Coffee Morning Lecture #6 “Quo Vadis Petani” Tantangan yang Dihadapi dalam Menghadapi Krisis

Fakultas Teknik Sipil dan Perencanaan (FTSP), Universitas Islam Indonesia (UII) kembali menyelenggarakan kegiatan diskusi ilmiah Coffee Morning Lecture seri 6. Kegiatan tersebut diharapkan opini masyarakat menjadi lebih terbuka terhadap isu-isu yang berkembang di Indonesia, sehingga masyarakat tidak apatis dan skeptis terhadap pemberitaan media.

Coffee Morning Lecture kali ini mengangkat tema “Quo Vadis Petani”, yang membahas tantangan yang dihadapi oleh petani dalam menghadapi krisis iklim, krisis lahan, dan krisis sumber daya manusia (SDM) petani. Dengan menghadirkan para ahli dan praktisi lintas sektor, acara ini bertujuan untuk mencari solusi dan strategi inovatif dalam mendukung keberlanjutan sektor pertanian di Indonesia di tengah berbagai krisis yang melanda.

Acara yang diselenggarakan di Ruang IRC Gedung Moh. Natsir Kampus FTSP UII pada 21 Dzulhijjah 1445 H /28 Juni 2024 tersebut secara resmi dibuka oleh Dekan FTSP UII, Prof. Dr.-Ing. Ir. Ilya Fadjar Maharika, MA., IAI., yang dalam sambutannya menyampaikan bahwa kegiatan tersebut bertujuan untuk berbagi pengalaman, kerentanan, dan praktik baik masyarakat dalam ketahanan pangan. Selain itu juga memperkuat kolaborasi dan berbagi pengetahuan antar pemangku kepentingan untuk mendorong inovasi, peningkatan kapasitas, dan transfer teknologi di bidang pertanian dalam menghadapi krisis iklim, krisis lahan, dan krisis sumber daya manusia (SDM) petani. “Output yang dihasilkan diharapkan mampu mendokumentasikan praktik-praktik baik yang mendorong rencana kolaborasi para pihak dalam meningkatkan ketahanan pangan di Indonesia,” tuturnya.

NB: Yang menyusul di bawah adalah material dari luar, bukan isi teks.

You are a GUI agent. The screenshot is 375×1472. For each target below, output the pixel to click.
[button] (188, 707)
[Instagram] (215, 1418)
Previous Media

Baca juga : https://fcep.uii.ac.id/blog/coffee-morning-lecture-5-kolaborasi-antardisiplin-dalam-pelestarian-bangunan-cagar-budaya/

Dalam kesempatan tersebut menghadirkan narasumber Ir. Sigit Harjono, S.P., M.P., Kepala Bidang Hortikultura, Dinas Pertanian dan Ketahanan Pangan DIY., Prof. Dr. Jamhari, S.P., M.P., Guru Besar Fakultas Pertanian UGM., Khaerul Anam Widya Purnama, S. Fil., Praktisi Permakultur.

Selain itu juga menghadirkan panelis Dr. Ir. Ruzardi, M.S. APU SDA dan BB., Pusat Studi Banjir dan Kekeringan (Pusbanker) UII, Ir. Hastuti Saptorini, M.A., Center for Socius Design (CSD) UII dan Dewi Wulandari, S.Hut., M.Agr., Ph.D., Pusat Studi Perubahan Iklim dan Kebencanaan (PUSPIK) UII.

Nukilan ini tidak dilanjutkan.